§ SUPPLIED PASSAGE
****************

Attacker in 1/72

So I have finally got round to building a Supermarine Attacker in 1/72 scale. You may recall I did one in 1/48 for my Dad previously.

The Attacker was the first jet to equip the Fleet Air Arm. Unusually, it had a tail wheel (well, two of them). Later models such as the FB.2 had an extra fuel tank on the belly – a perfect place if, for example, you are flying a volatile jet onto an aircraft carrier deck and your undercarriage collapses. It also used the laminar flow wing from the abandoned Supermarine Spiteful piston engined fighter that was to have replaced the Spitfire in the RAF before the jets such as the Gloster Meteor came along. Many pilots suggested the Spitfire wing would have been better. Attackers equipped 800NAS aboard HMS Eagle, and ashore at RNAS Ford (now an open prison – no comment). Thus, another of 800 Squadron’s claims to glory is that they were the first UK squadron to operate jet aircraft at sea.

****************

§ SHORT EXERCISE 1
Can you reproduce the part of the Supermarine Attacker post that opens with the words containing "The Attacker was" and closes with "aircraft at sea.", word for word?
§ SHORT EXERCISE 2
Would you carry on the Supermarine Attacker post, picking up right after its final sentence?

§ EXTRACTED RECORDS

****************

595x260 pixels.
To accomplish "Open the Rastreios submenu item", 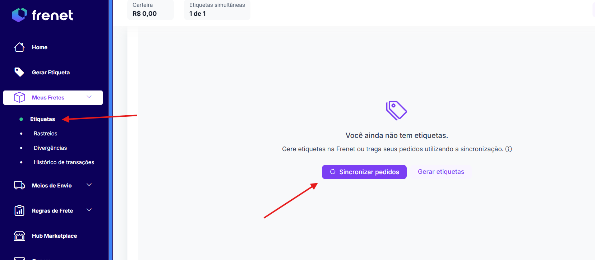I will pyautogui.click(x=45, y=134).
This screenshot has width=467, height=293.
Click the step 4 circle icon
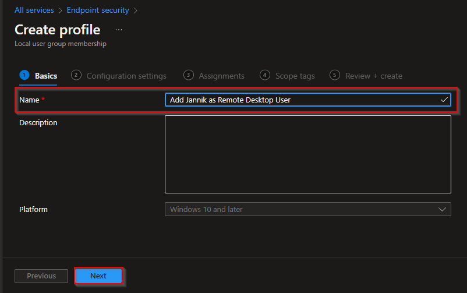[x=265, y=75]
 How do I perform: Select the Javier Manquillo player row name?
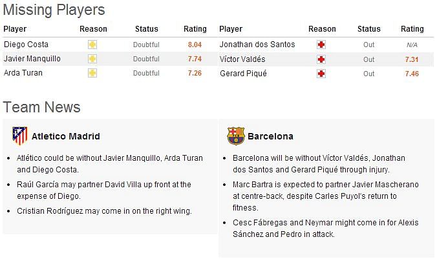pos(32,59)
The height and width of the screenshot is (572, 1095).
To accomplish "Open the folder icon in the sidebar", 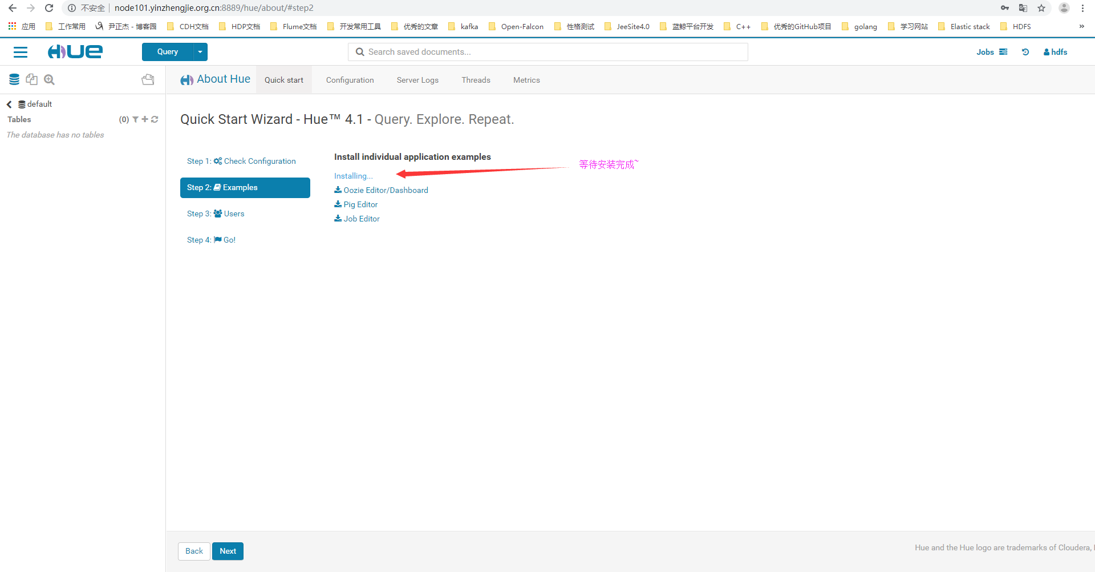I will click(x=148, y=79).
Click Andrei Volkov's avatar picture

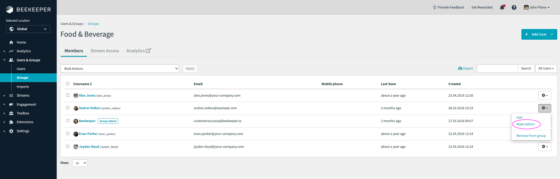tap(76, 108)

****************

§ EXERCISE RESULT 1
The Attacker was the first jet to equip the Fleet Air Arm. Unusually, it had a tail wheel (well, two of them). Later models such as the FB.2 had an extra fuel tank on the belly – a perfect place if, for example, you are flying a volatile jet onto an aircraft carrier deck and your undercarriage collapses. It also used the laminar flow wing from the abandoned Supermarine Spiteful piston engined fighter that was to have replaced the Spitfire in the RAF before the jets such as the Gloster Meteor came along. Many pilots suggested the Spitfire wing would have been better. Attackers equipped 800NAS aboard HMS Eagle, and ashore at RNAS Ford (now an open prison – no comment). Thus, another of 800 Squadron’s claims to glory is that they were the first UK squadron to operate jet aircraft at sea.

§ EXERCISE RESULT 2
Attacker_FB2_1

So, this is a kit of the Attacker FB.2 made by AZ Models. AZ make the only 1/72 injection kits at this scale outside of the truly dreadful old Frog kit. While certainly cheap, the amount of work needed to make the Frog kit into something reasonable is too much – as is the cost of the conversion kit. So, I was happy to see the AZ kit online. Slightly interesting that they call it a “British special” when it was simply a front line FAA fighter, but there we go. That is the least of the issues with it.

Attacker_FB2

At first glance it is a nice enough kit. Two sprue plus canopy, polyurethane moulded cockpit with ejection seat and a sheet of decals. Note the Pakistani roundels – the Government sold a load of Attackers to the Pakistan Air Force when they were taken out of front line service at sea. The moulds for the kit are really tired. Plenty of flash and injection posts, bits of some components warped, old and knackered. Which is a pity because the panel detail on the surfaces is actually quite good.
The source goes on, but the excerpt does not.